A Javier, como al hijo de Manolo, también le gustaba el deporte. Pero a diferencia de éste, prefería pasar las horas muertas estrellando sus puños y sus pies contra un saco de boxeo que compartir cancha en un partido de pádel con algún compañero de partido o con el propio Riquelme, que pese a sus cincuenta y dos años mantenía una forma física envidiable. En cuanto a sus temas de conversación se limitaban, básicamente, a la ferocidad de su pitbull, los conciertos de su grupo favorito, sus colegas y, sobre todo y ante todo, su país, su patria. Una patria por la que estaba dispuesto a darlo todo. Y fue precisamente en un pequeño barezucho, a unas cuantas manzanas del gimnasio, un tugurio en penumbra que apestaba a cerveza y en el que la música apenas permitía mantener una conversación medianamente coherente, donde Javier quiso demostrarle a Riquelme todo lo que estaba dispuesto a hacer por su patria.
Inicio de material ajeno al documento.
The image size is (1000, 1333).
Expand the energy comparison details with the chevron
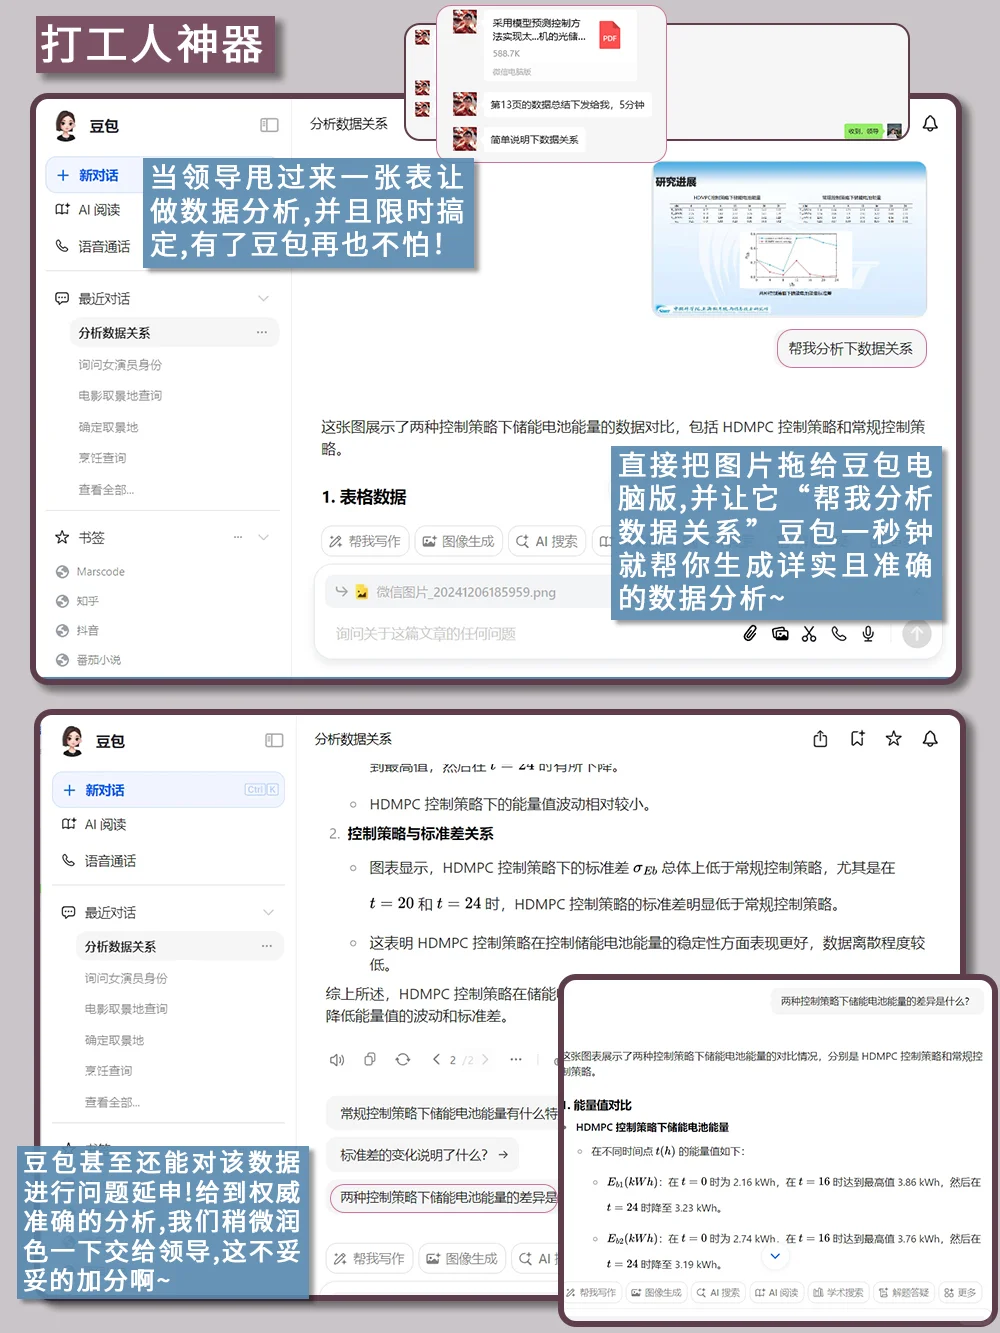point(775,1256)
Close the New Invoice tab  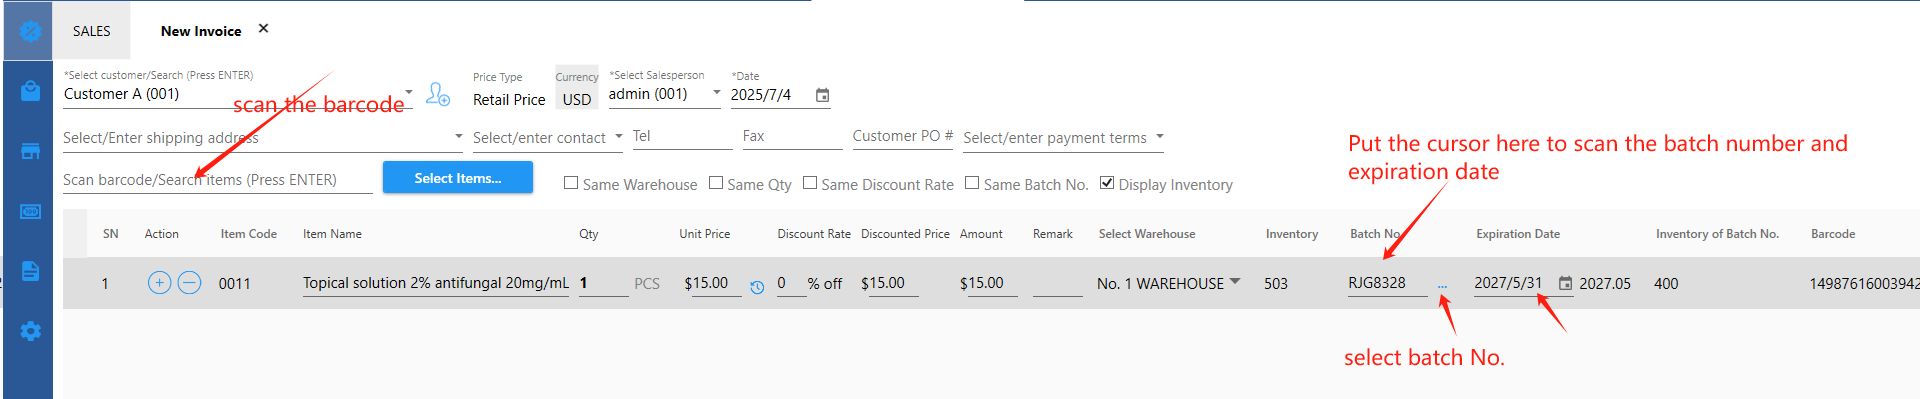click(x=264, y=29)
Aquel todo, aquel sacrificio que con tanto sigilo le pidió Riquelme, consistía en hacerse pasar por uno de aquellos perroflautas que el próximo domingo se reunirían ante el ayuntamiento para exigir sanidad y educación públicas. Una suplantación que junto a alguna marquesina reventada y a alguna que otra piedra lanzada contra los antidisturbios lograría que aquellos guarros, como a Javier le gustaba definir a los organizadores de aquel evento, se llevaran su merecido. En realidad, algo relativamente sencillo que sólo requería una cierta discreción sobre dos aspectos de su apariencia: su cabeza rapada y las esvásticas que exhibía orgulloso en sus tatuajes.